ACTIVITY
Repeat every line below exactly, word for word.

DATA RECORDS: Begin

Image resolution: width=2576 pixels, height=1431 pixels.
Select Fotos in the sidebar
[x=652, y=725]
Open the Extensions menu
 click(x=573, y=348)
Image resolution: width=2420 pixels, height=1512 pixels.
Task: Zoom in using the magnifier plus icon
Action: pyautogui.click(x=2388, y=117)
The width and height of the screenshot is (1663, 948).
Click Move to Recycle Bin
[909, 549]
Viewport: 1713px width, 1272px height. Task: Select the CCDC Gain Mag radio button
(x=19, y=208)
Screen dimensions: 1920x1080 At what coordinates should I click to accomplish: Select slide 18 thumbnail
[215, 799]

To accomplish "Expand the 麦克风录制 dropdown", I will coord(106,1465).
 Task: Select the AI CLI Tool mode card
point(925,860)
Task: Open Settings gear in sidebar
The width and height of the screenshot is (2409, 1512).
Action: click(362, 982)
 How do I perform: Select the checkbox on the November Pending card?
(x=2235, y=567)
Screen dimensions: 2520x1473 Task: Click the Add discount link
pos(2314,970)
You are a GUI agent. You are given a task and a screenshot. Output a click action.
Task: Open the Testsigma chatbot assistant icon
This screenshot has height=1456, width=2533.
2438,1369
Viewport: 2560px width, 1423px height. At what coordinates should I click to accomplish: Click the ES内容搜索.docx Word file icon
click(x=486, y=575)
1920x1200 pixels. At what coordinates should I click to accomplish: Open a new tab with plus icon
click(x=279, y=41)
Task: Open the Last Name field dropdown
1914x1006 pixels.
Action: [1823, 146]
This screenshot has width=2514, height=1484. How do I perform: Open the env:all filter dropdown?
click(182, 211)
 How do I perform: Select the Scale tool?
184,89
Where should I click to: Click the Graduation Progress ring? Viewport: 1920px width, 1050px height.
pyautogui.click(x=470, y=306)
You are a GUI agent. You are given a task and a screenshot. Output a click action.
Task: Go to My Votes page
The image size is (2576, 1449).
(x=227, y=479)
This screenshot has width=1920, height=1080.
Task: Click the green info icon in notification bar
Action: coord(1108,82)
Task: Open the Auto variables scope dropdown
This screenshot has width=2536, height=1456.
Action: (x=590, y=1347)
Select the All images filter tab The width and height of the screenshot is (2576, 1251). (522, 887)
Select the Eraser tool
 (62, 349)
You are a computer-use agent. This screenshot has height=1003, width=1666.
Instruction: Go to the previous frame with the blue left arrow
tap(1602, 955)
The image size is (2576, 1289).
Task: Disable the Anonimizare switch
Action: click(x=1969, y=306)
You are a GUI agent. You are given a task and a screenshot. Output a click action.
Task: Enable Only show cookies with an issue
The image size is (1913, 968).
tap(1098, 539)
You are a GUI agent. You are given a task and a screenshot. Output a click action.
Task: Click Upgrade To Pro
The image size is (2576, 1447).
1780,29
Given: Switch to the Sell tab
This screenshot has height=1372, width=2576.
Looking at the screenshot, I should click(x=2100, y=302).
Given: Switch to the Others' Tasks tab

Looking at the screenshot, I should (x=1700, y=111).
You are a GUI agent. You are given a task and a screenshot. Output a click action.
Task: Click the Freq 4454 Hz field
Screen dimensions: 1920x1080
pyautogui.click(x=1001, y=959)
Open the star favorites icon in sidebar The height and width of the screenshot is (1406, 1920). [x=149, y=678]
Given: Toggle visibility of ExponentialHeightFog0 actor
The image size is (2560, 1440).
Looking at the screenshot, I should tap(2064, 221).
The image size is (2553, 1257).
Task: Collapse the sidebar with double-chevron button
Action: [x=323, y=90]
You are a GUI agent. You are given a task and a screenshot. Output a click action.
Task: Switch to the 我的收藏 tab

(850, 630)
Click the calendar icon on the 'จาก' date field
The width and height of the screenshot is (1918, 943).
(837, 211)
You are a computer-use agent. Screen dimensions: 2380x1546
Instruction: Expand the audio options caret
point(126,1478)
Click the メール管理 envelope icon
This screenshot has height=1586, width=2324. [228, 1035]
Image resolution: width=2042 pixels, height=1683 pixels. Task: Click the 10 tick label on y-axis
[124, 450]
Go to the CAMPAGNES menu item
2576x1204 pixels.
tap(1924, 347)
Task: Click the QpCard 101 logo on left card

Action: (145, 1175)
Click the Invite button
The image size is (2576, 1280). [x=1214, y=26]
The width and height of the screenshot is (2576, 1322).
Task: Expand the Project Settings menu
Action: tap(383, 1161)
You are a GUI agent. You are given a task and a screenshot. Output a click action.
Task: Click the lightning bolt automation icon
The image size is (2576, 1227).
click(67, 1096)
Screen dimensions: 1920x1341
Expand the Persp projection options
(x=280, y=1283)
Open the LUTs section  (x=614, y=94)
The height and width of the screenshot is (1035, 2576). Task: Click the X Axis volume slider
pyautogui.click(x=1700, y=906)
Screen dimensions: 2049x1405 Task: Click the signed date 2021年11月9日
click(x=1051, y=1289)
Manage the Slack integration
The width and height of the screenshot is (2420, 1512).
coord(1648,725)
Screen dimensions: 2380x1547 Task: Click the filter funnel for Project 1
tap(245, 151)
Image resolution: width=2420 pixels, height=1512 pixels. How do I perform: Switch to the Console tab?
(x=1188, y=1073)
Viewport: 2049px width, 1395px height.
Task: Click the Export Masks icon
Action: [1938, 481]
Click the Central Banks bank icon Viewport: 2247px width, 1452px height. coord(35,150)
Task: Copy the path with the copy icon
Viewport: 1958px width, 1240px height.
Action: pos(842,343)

DATA RECORDS: End

ANSWER BELOW
Image resolution: width=2576 pixels, height=1431 pixels.
Select Fotos in the sidebar
[x=652, y=725]
Open the Extensions menu
 click(x=573, y=348)
Image resolution: width=2420 pixels, height=1512 pixels.
Task: Zoom in using the magnifier plus icon
Action: pyautogui.click(x=2388, y=117)
The width and height of the screenshot is (1663, 948).
Click Move to Recycle Bin
[909, 549]
Viewport: 1713px width, 1272px height. Task: Select the CCDC Gain Mag radio button
(x=19, y=208)
Screen dimensions: 1920x1080 At what coordinates should I click to accomplish: Select slide 18 thumbnail
[215, 799]

To accomplish "Expand the 麦克风录制 dropdown", I will coord(106,1465).
 Task: Select the AI CLI Tool mode card
point(925,860)
Task: Open Settings gear in sidebar
The width and height of the screenshot is (2409, 1512).
Action: click(362, 982)
 How do I perform: Select the checkbox on the November Pending card?
(x=2235, y=567)
Screen dimensions: 2520x1473 Task: Click the Add discount link
pos(2314,970)
You are a GUI agent. You are given a task and a screenshot. Output a click action.
Task: Open the Testsigma chatbot assistant icon
This screenshot has height=1456, width=2533.
2438,1369
Viewport: 2560px width, 1423px height. At what coordinates should I click to accomplish: Click the ES内容搜索.docx Word file icon
click(x=486, y=575)
1920x1200 pixels. At what coordinates should I click to accomplish: Open a new tab with plus icon
click(x=279, y=41)
Task: Open the Last Name field dropdown
1914x1006 pixels.
Action: [1823, 146]
This screenshot has width=2514, height=1484. How do I perform: Open the env:all filter dropdown?
click(182, 211)
 How do I perform: Select the Scale tool?
184,89
Where should I click to: Click the Graduation Progress ring? Viewport: 1920px width, 1050px height.
pyautogui.click(x=470, y=306)
You are a GUI agent. You are given a task and a screenshot. Output a click action.
Task: Go to My Votes page
The image size is (2576, 1449).
(x=227, y=479)
This screenshot has width=1920, height=1080.
Task: Click the green info icon in notification bar
Action: coord(1108,82)
Task: Open the Auto variables scope dropdown
This screenshot has width=2536, height=1456.
Action: (x=590, y=1347)
Select the All images filter tab The width and height of the screenshot is (2576, 1251). (522, 887)
Select the Eraser tool
 (62, 349)
You are a computer-use agent. This screenshot has height=1003, width=1666.
Instruction: Go to the previous frame with the blue left arrow
tap(1602, 955)
The image size is (2576, 1289).
Task: Disable the Anonimizare switch
Action: click(x=1969, y=306)
You are a GUI agent. You are given a task and a screenshot. Output a click action.
Task: Enable Only show cookies with an issue
The image size is (1913, 968).
tap(1098, 539)
You are a GUI agent. You are given a task and a screenshot. Output a click action.
Task: Click Upgrade To Pro
The image size is (2576, 1447).
1780,29
Given: Switch to the Sell tab
This screenshot has height=1372, width=2576.
Looking at the screenshot, I should click(x=2100, y=302).
Given: Switch to the Others' Tasks tab

Looking at the screenshot, I should (x=1700, y=111).
You are a GUI agent. You are given a task and a screenshot. Output a click action.
Task: Click the Freq 4454 Hz field
Screen dimensions: 1920x1080
pyautogui.click(x=1001, y=959)
Open the star favorites icon in sidebar The height and width of the screenshot is (1406, 1920). [x=149, y=678]
Given: Toggle visibility of ExponentialHeightFog0 actor
The image size is (2560, 1440).
Looking at the screenshot, I should tap(2064, 221).
The image size is (2553, 1257).
Task: Collapse the sidebar with double-chevron button
Action: [x=323, y=90]
You are a GUI agent. You are given a task and a screenshot. Output a click action.
Task: Switch to the 我的收藏 tab

(850, 630)
Click the calendar icon on the 'จาก' date field
The width and height of the screenshot is (1918, 943).
(837, 211)
You are a computer-use agent. Screen dimensions: 2380x1546
Instruction: Expand the audio options caret
point(126,1478)
Click the メール管理 envelope icon
This screenshot has height=1586, width=2324. [228, 1035]
Image resolution: width=2042 pixels, height=1683 pixels. Task: Click the 10 tick label on y-axis
[124, 450]
Go to the CAMPAGNES menu item
2576x1204 pixels.
tap(1924, 347)
Task: Click the QpCard 101 logo on left card

Action: (145, 1175)
Click the Invite button
The image size is (2576, 1280). [x=1214, y=26]
The width and height of the screenshot is (2576, 1322).
Task: Expand the Project Settings menu
Action: tap(383, 1161)
You are a GUI agent. You are given a task and a screenshot. Output a click action.
Task: Click the lightning bolt automation icon
The image size is (2576, 1227).
click(67, 1096)
Screen dimensions: 1920x1341
Expand the Persp projection options
(x=280, y=1283)
Open the LUTs section  (x=614, y=94)
The height and width of the screenshot is (1035, 2576). Task: Click the X Axis volume slider
pyautogui.click(x=1700, y=906)
Screen dimensions: 2049x1405 Task: Click the signed date 2021年11月9日
click(x=1051, y=1289)
Manage the Slack integration
The width and height of the screenshot is (2420, 1512).
coord(1648,725)
Screen dimensions: 2380x1547 Task: Click the filter funnel for Project 1
tap(245, 151)
Image resolution: width=2420 pixels, height=1512 pixels. How do I perform: Switch to the Console tab?
(x=1188, y=1073)
Viewport: 2049px width, 1395px height.
Task: Click the Export Masks icon
Action: [1938, 481]
Click the Central Banks bank icon Viewport: 2247px width, 1452px height. coord(35,150)
Task: Copy the path with the copy icon
Viewport: 1958px width, 1240px height.
Action: pos(842,343)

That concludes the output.